— TEXTAUSZUG —
═══
Don Winslow wurde 1953 in der Nacht zu Halloween in New York geboren. Seine Kindheit und Jugend verbrachte er in South Kingstown, Rhode Island, einer Kleinstadt am Atlantik. Sein Vater, der ihm Geschichten von seiner Zeit bei der Marine erzählte, beflügelte seine Fantasie und erweckte in ihm den Wunsch, eines Tages Schriftsteller zu werden.



Schon früh kam Winslow mit den Themen und Figuren in Berührung, die später eine so prominente Rolle in seinen Büchern spielen sollten. Einige Mafiagrößen des Patriarca-Syndikats lebten in seiner Nachbarschaft, und seine eigene Großmutter arbeitete Ende der 60er für den berüchtigten Mafiaboss Carlos Marcello, den mutmaßlichen Drahtzieher des Kennedy-Attentats, der den späteren Autor mehrere Male zu sich einlud.



Nach seinem Schulabschluss kehrte Don Winslow in seine Geburtsstadt New York zurück. Bevor er mit dem Schreiben begann, verdiente er sein Geld unter anderem als Kinobetreiber, als Fremdenführer auf afrikanischen Safaris und chinesischen Teerouten, als Unternehmensberater und immer wieder als Privatdetektiv.
═══
— VORLIEGENDE ANGABEN —
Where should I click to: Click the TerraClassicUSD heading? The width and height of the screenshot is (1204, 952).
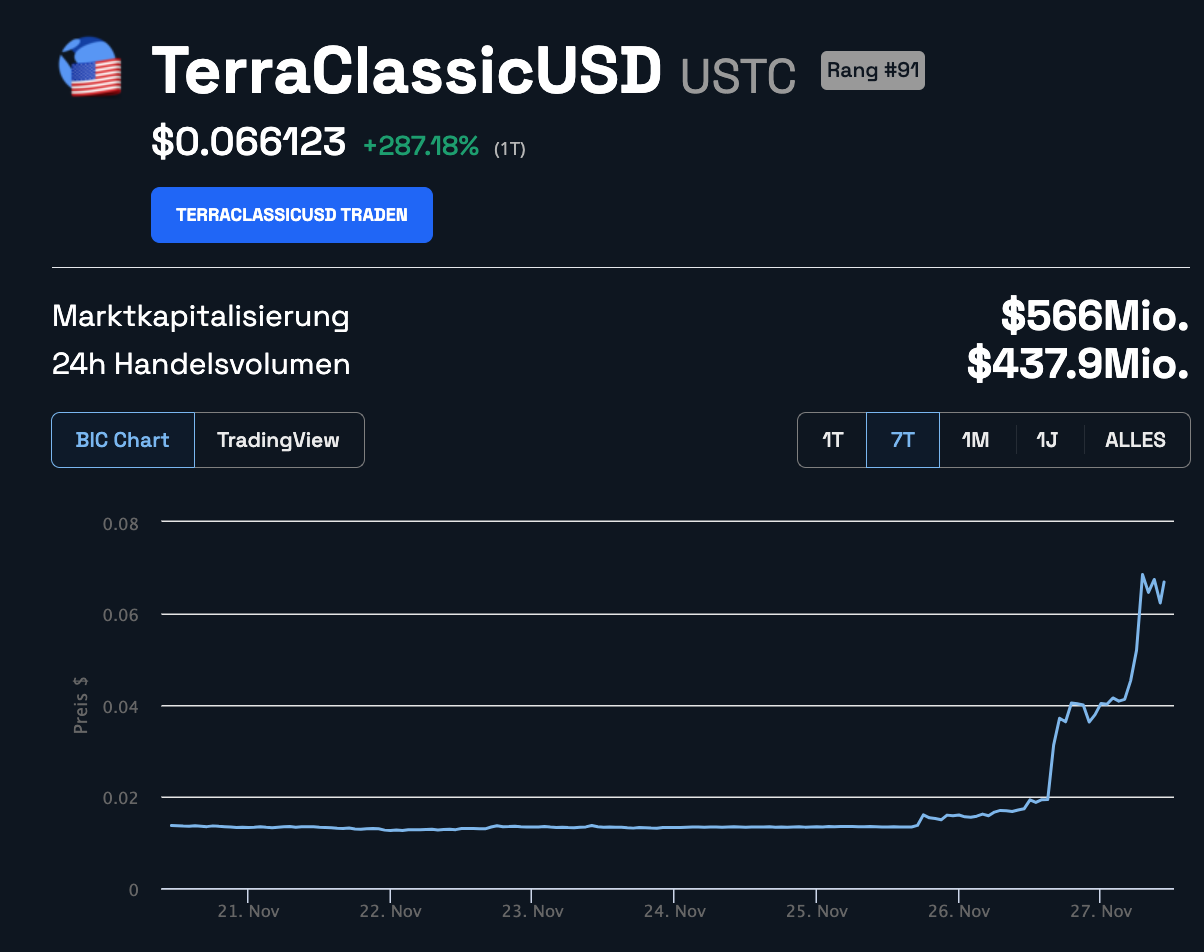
═══
— AUFGABEN —
1 - Wo verbrachte Don Winslow laut dem Textauszug seine Kindheit und Jugend?
2 - Nenne alle Tätigkeiten, mit denen Winslow laut dem Textauszug sein Geld verdiente, bevor er mit dem Schreiben begann.
3 - Kopiere aus dem Textauszug wortgetreu den Abschnitt, der mit den Worten „Schon früh kam“ anfängt und mit „zu sich einlud.“ schließt.

— ERGEBNISSE —
1 - In South Kingstown, Rhode Island, einer Kleinstadt am Atlantik.

2 -
- Kinobetreiber
- Fremdenführer auf afrikanischen Safaris und chinesischen Teerouten
- Unternehmensberater
- Privatdetektiv

3 -
Schon früh kam Winslow mit den Themen und Figuren in Berührung, die später eine so prominente Rolle in seinen Büchern spielen sollten. Einige Mafiagrößen des Patriarca-Syndikats lebten in seiner Nachbarschaft, und seine eigene Großmutter arbeitete Ende der 60er für den berüchtigten Mafiaboss Carlos Marcello, den mutmaßlichen Drahtzieher des Kennedy-Attentats, der den späteren Autor mehrere Male zu sich einlud.